Isola di cemento (2007)
Traduttore Bocchiola Massimo
Editore Feltrinelli (collana Universale economica)
Forare nel bel mezzo del traffico è un imprevisto che può capitare a chiunque. Forare e perdere il controllo della propria autovettura finendo in una scarpata nascosta fra le corsie è una evenienza sicuramente meno comune, ma è una situazione a cui si può porre comunque rimedio. Finire in una scarpata, distruggendo l’auto e ferendosi in modo più o meno grave alla gamba, senza avere la possibilità di chiedere soccorso perché vivi negli anni 70′ ed i cellulari ancora non esistono, le corsie sono troppo elevate e la scarpata nelle tue condizioni è un ostacolo invalicabile, mentre non puoi nemmeno contare sull’allarmismo di tua moglie che crede tu abbia deciso di allungare la permanenza presso la tua amante con quest’ultima intenta a pensare la stessa cosa ma all’opposto, è un quadro disastroso degno di un romanzo o di una pellicola cinematografica. Con L’Isola di cemento ci troviamo nel primo caso: si tratta di un romanzo breve scritto da James G. Ballard nel 1974, che ha per protagonista Robert Mailand, un architetto benestante vittima di uno sfortunato incidente (a dir poco apocalittico, ma il pretesto letterario si presta perfettamente al messaggio dell’autore), che gli costerà un lungo periodo di isolamento in un isola spartitraffico.
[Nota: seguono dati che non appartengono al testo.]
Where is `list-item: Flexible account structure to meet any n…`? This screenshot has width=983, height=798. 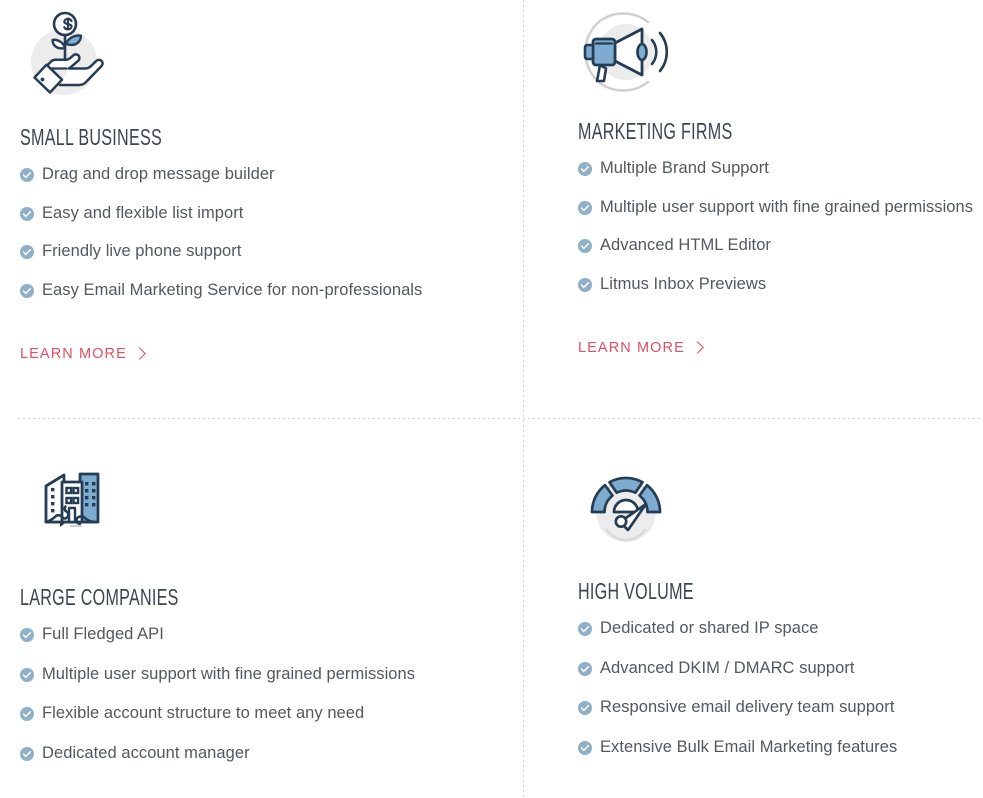 list-item: Flexible account structure to meet any n… is located at coordinates (268, 713).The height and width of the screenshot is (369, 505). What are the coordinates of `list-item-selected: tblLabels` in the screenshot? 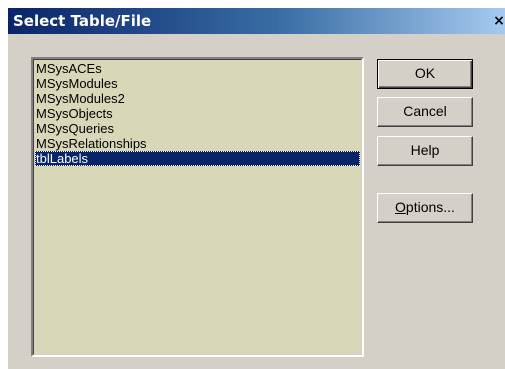 It's located at (198, 158).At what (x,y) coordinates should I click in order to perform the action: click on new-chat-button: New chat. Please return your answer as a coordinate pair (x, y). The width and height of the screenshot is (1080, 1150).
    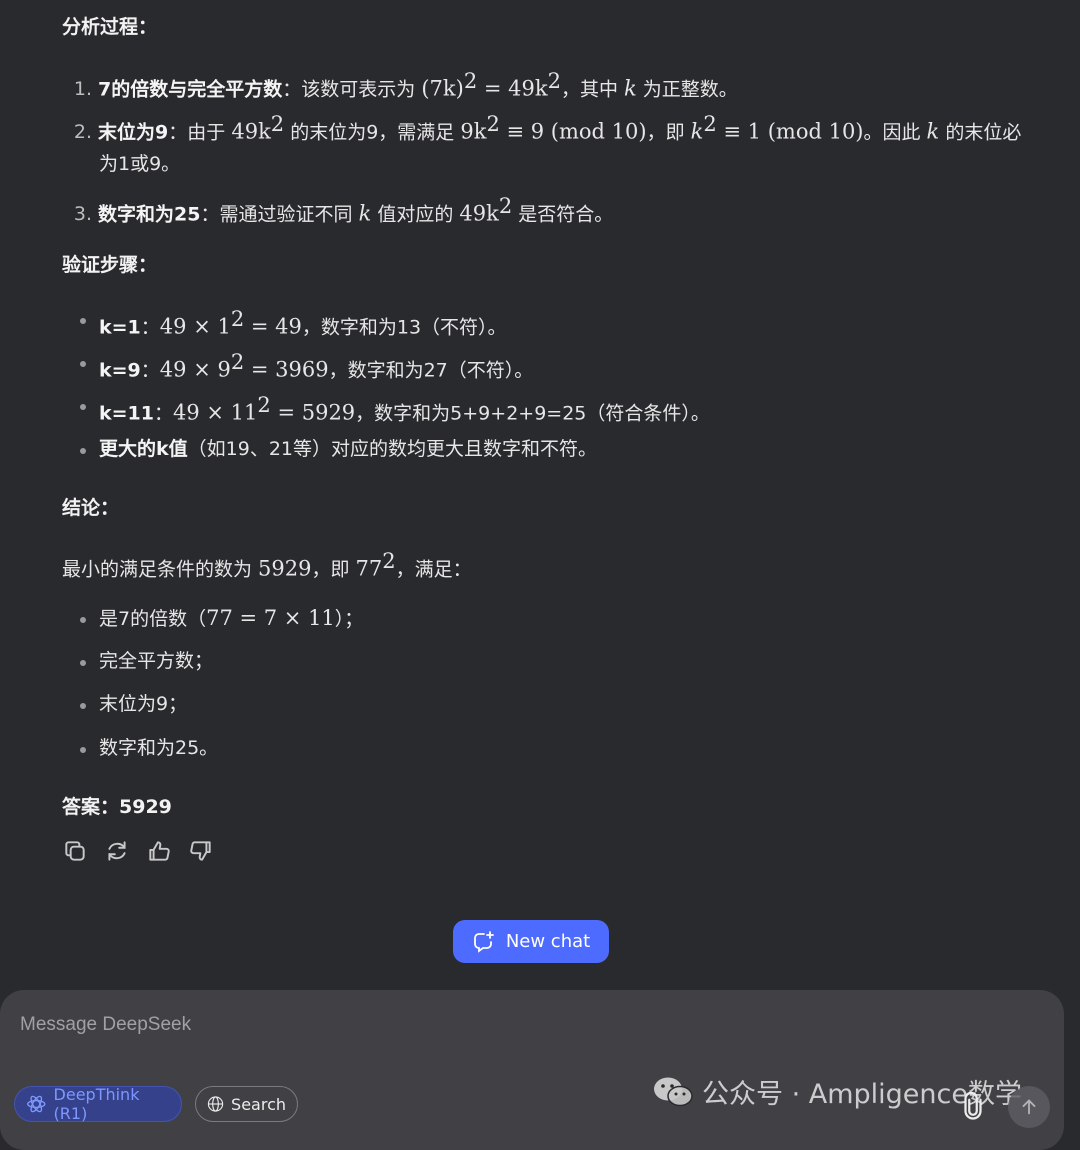
    Looking at the image, I should click on (531, 942). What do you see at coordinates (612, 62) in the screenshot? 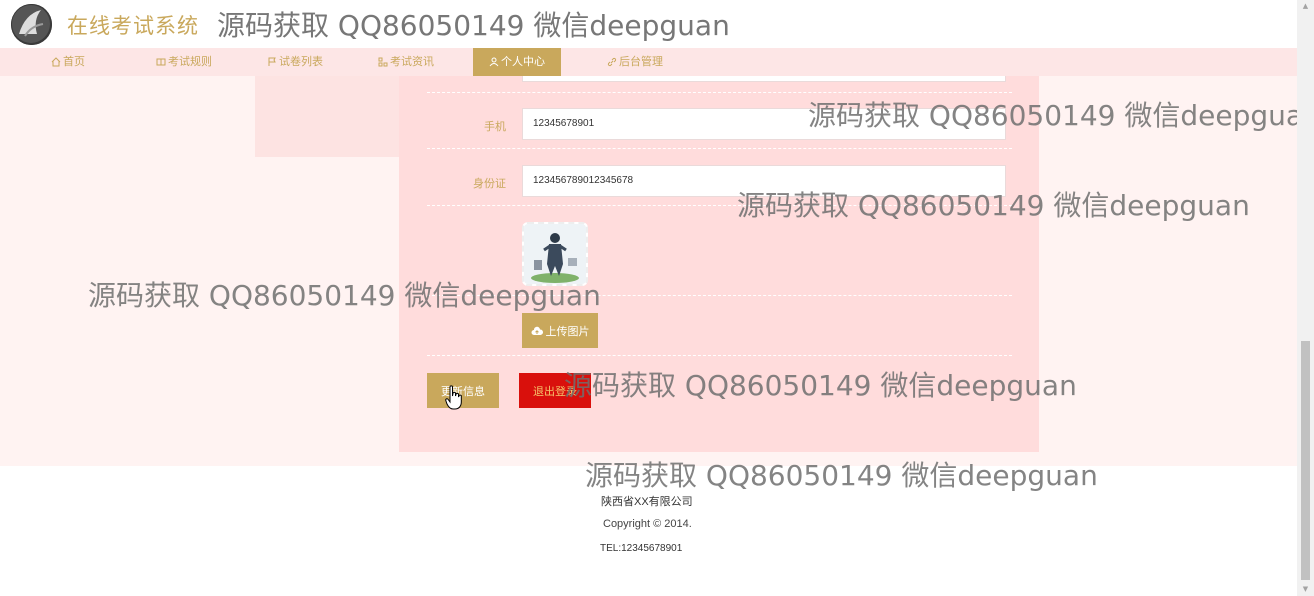
I see `link-icon` at bounding box center [612, 62].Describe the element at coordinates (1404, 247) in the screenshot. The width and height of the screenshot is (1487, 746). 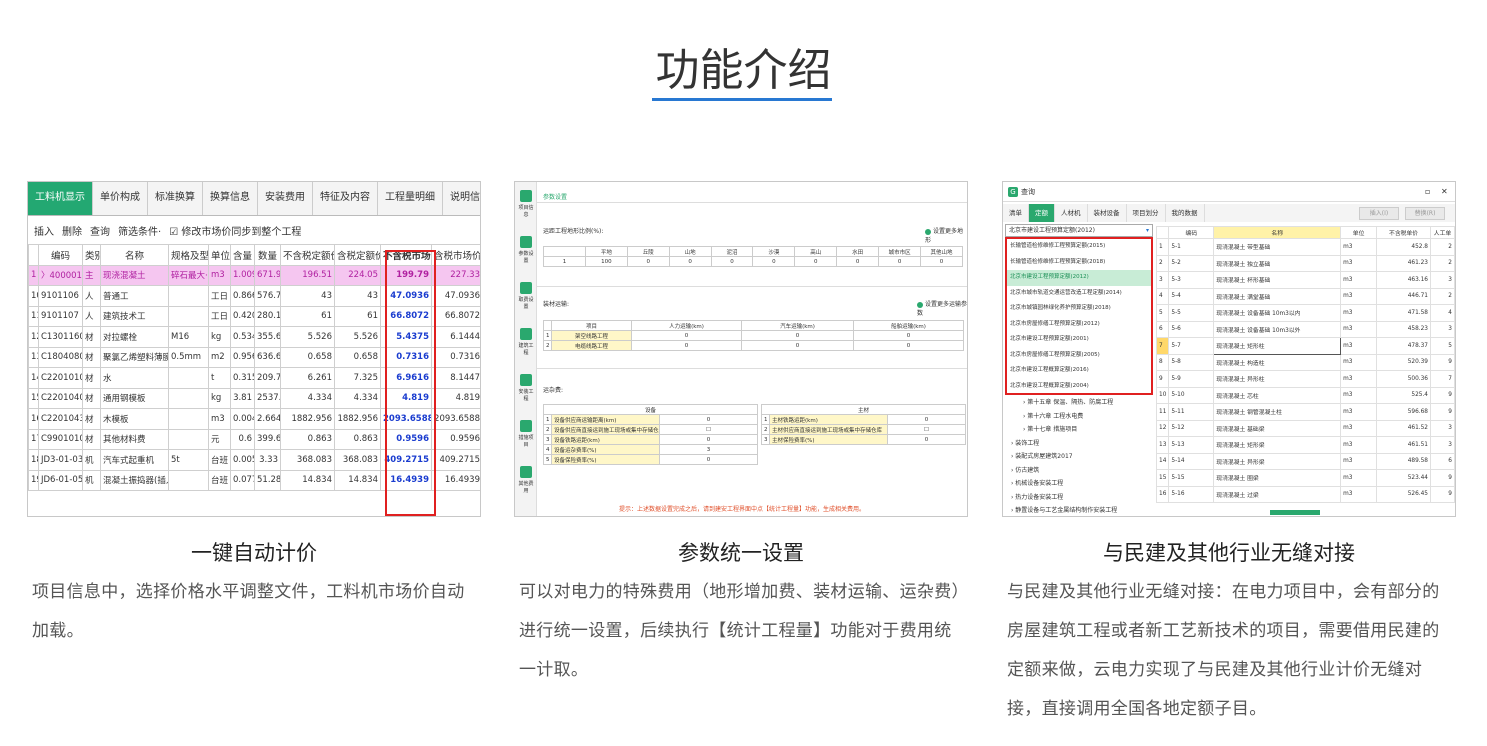
I see `table-cell: 452.8` at that location. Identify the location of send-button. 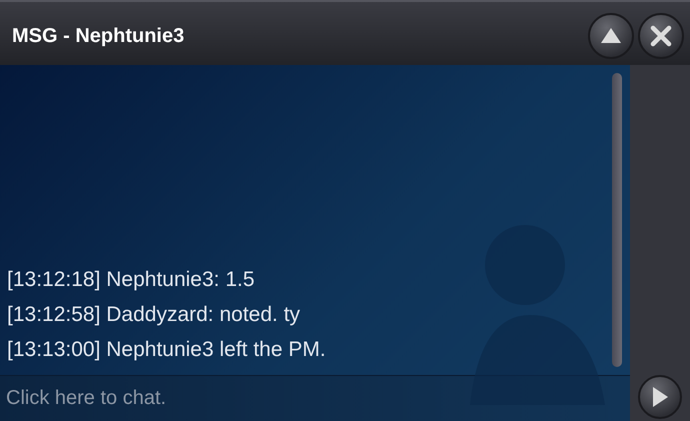
(660, 397).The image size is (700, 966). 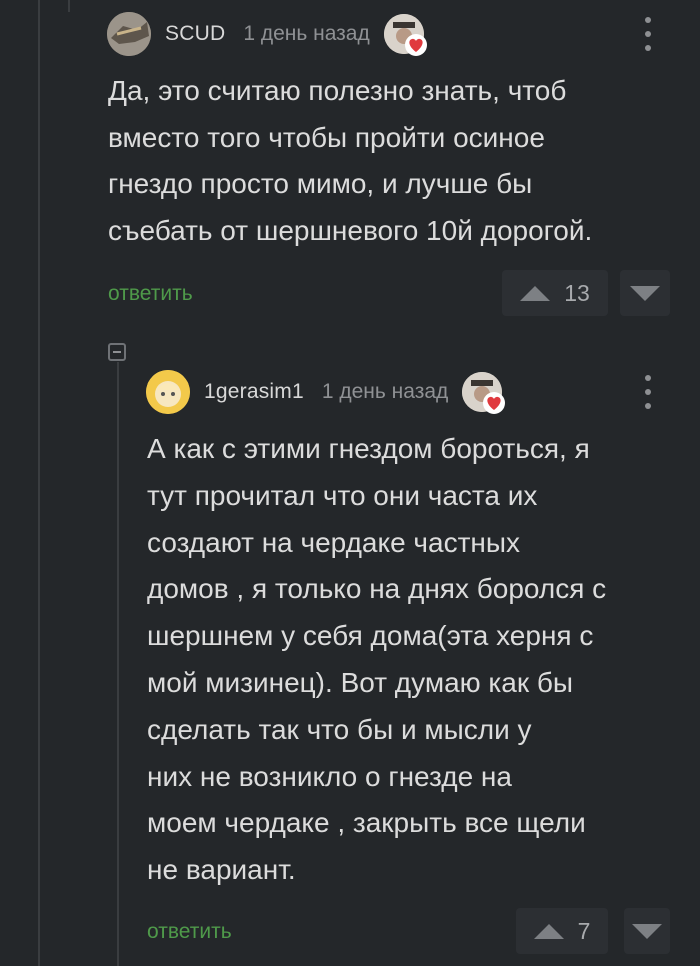 I want to click on upvote-button: 7, so click(x=562, y=931).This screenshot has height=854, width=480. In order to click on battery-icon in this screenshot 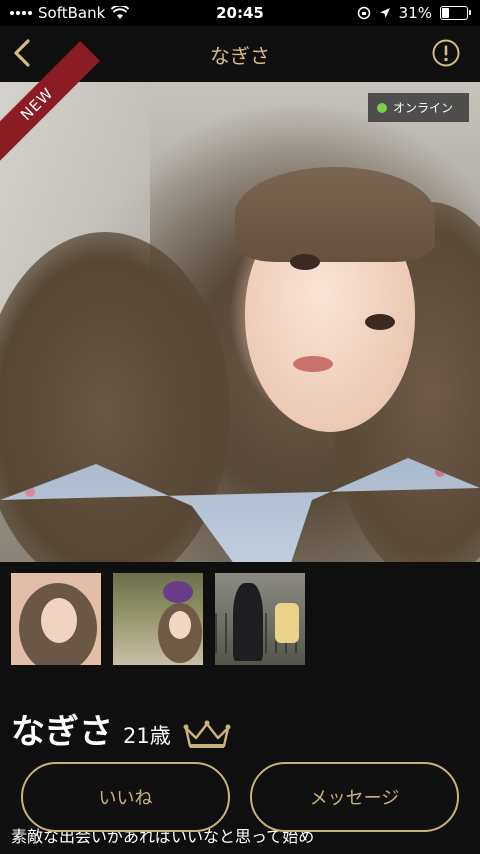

La grottesca premessa ballardiana è il movente di un’analisi psicologica individuale (ed individualista) che gioca sulla falsa riga del Crusoe di Defoe, restituendo un naufrago postmoderno destabilizzato da eventi di cui non è più padrone. Maitland si muove fra i rottami della sua Jaguar -simbolo dell’estrazione sociale del protagonista – alla ricerca di un attrezzo che gli consenta di scalare la scarpata per chiedere aiuto alle auto di passaggio. La logica comune però si infrange sulle riflessioni del protagonista che capisce la vacuità del suo tentativo data l’elevata velocità degli automobilisti, che avrebbero comunque finito con lo scambiarlo per un barbone senza degnarlo di uno sguardo. Crusoe-Maitland è dunque relegato sull’isola, rassegnato a sperare in una guarigione che gli consenta di deambulare verso la propria salvezza. Nella mani di Ballard la materia narrativa che potrebbe prestarsi ad una novella strutturata secondo il classico premessa-movente-ostacoli-salvezza, viene totalmente stravolta. Mailand, dopo l’iniziale afflizione, finisce col diventare “parte” dell’isola, regredendo ad uno stadio primitivo, come una creatura in gabbia interessata esclusivamente alla propria sopravvivenza. L’esplosione della violenza animale (elemento onnipresente nella letteratura ballardiana, fortemente debitrice verso certi oscurantismi ballardiani), raggiunge l’acme quando Maitland scopre l’esistenza di una rudimentale abitazione mimetizzata fra la vegetazione abitata da un uomo ed una donna (forse una prostituta). Inutile dire che il nuovo Maitland finirà col sottomettere entrambi, divenendo il nuovo padrone dell’isola, in nome di una bestialità inconcepibile nell’incipit del romanzo.
L’Isola di cemento è la riproposizione del Robinson Crusoe nell’epoca delle automobili. Il paradossale esilio del protagonista, immerso nella civiltà, intrappolato in un suo manufatto eppure separato da essa da una semplice scarpata, si trasforma nell’analisi di quei meccanismi animali che dormono latenti nell’uomo contemporaneo, che per quanto emancipato e civilizzato non può non fare i conti con la propria natura.